It's relatively rare for a Toronto-based company to move to Calgary. Business leaders say it will provide a symbolic boost to the city, which is experiencing a sluggish economy and downtown office vacancy rate above 20 per cent.
"It's been a long time since it's happened," said Mary Moran, president of Calgary Economic Development, who suggests other companies will take a more serious look at relocating to the city following the De Beers announcement.
"This is really important," she said. "We're a globally connected city, we have a highly educated workforce here that has exploration experience."
Some of the new hires are from the oil and gas industry.
The Canadian head office for the global diamond mining and marketing company has a staff about 65 people. It operates one mine in northern Ontario and has two sites in the Northwest Territories.
The move is part of a restructuring process. It's shutting down its underground unprofitable Snap Lake diamond mine, which is 220 kilometres northeast of Yellowknife.

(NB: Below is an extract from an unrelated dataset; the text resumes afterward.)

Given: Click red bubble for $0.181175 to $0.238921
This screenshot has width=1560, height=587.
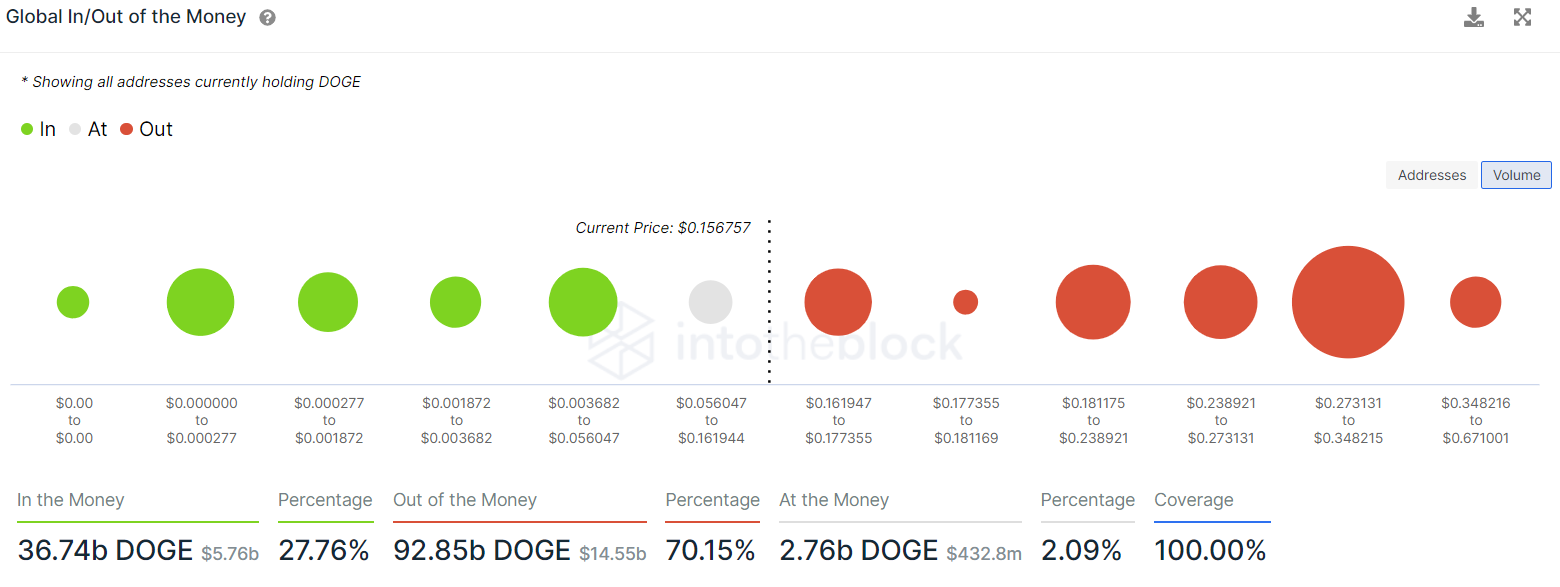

Later this year it's opening up its much larger Gahcho Kué project, located about 280 kilometres northeast of Yellowknife.
The company describes Snap Lake as a technically challenged project which was always financially challenged.
"It's been a troubled project from day one," said Truter.
De Beers produced about 1.8 million carats in Canada last year, a figure which is expected to increase to about 3 million when the new Gahcho Kué project is operating.